Mrs. Alving (getting up). You must speak plainly, Oswald!

Oswald (drawing her down to her seat again). Sit still, and I will try and tell you. I have made a great deal of the fatigue I felt after my journey--

Mrs. Alving. Well, what of that?

Oswald. But that isn't what is the matter. It is no ordinary fatigue--

Mrs. Alving (trying to get up). You are not ill, Oswald!

Oswald (pulling her down again). Sit still, mother. Do take it quietly. I am not exactly ill--not ill in the usual sense. (Takes his head in his hands.) Mother, it's my mind that has broken down--gone to pieces--I shall never be able to work anymore! (Buries his face in his hands and throws himself at her knees in an outburst of sobs.)

Mrs.

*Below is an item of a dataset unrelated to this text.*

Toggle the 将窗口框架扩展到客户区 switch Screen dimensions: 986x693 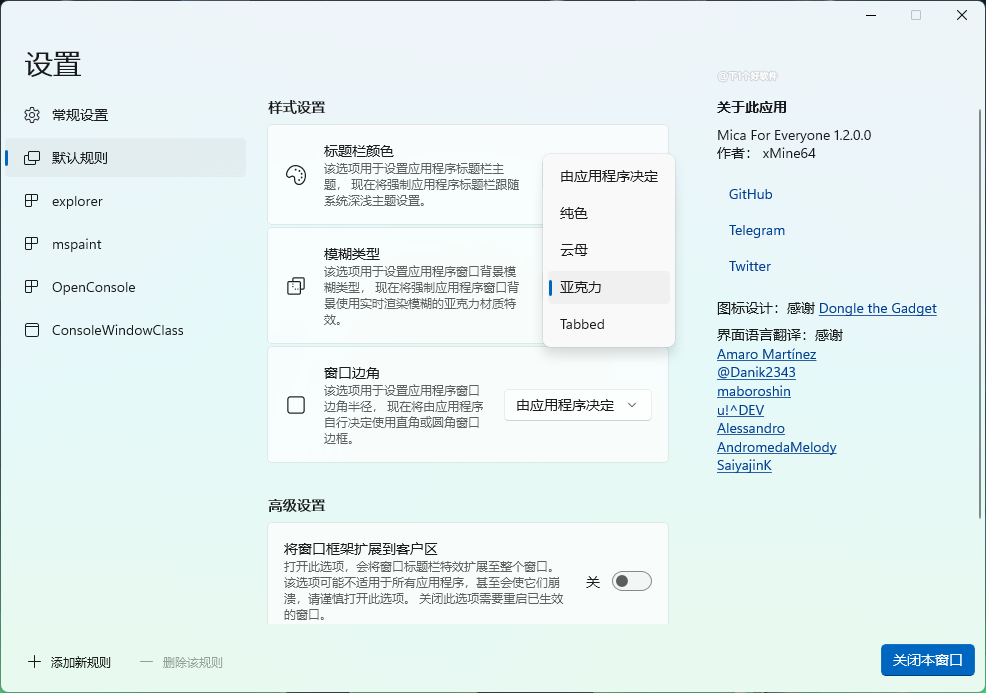tap(631, 581)
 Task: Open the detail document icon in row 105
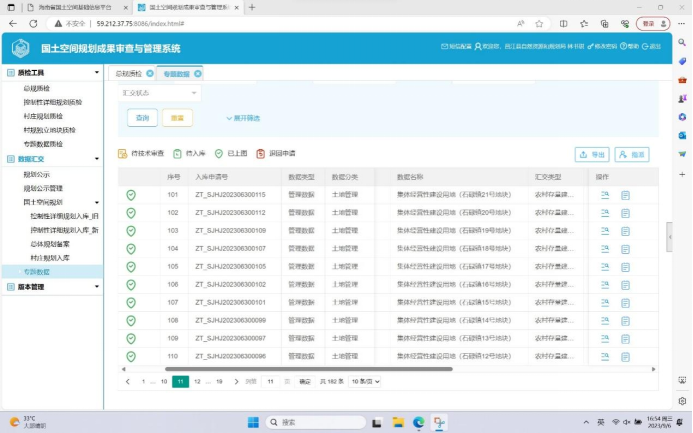coord(626,267)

Alving (pale and trembling). Oswald! Look at me! No, no, it isn't true!

Oswald (looking up with a distracted expression). Never to be able to work anymore! Never--never! A living death! Mother, can you imagine anything so horrible!

Mrs. Alving. My poor unhappy boy? How has this terrible thing happened?

Oswald (sitting up again). That is just what I cannot possibly understand. I have never lived recklessly, in any sense. You must believe that of me, mother, I have never done that.

Mrs. Alving. I haven't a doubt of it, Oswald.

Oswald. And yet this comes upon me all the same; this terrible disaster!

Mrs. Alving. Oh, but it will all come right again, my dear precious boy. It is nothing but overwork. Believe me, that is so.

Oswald (dully). I thought so too, at first; but it isn't so.

Mrs. Alving. Tell me all about it.

Oswald. Yes, I will.

Mrs. Alving. When did you first feel anything?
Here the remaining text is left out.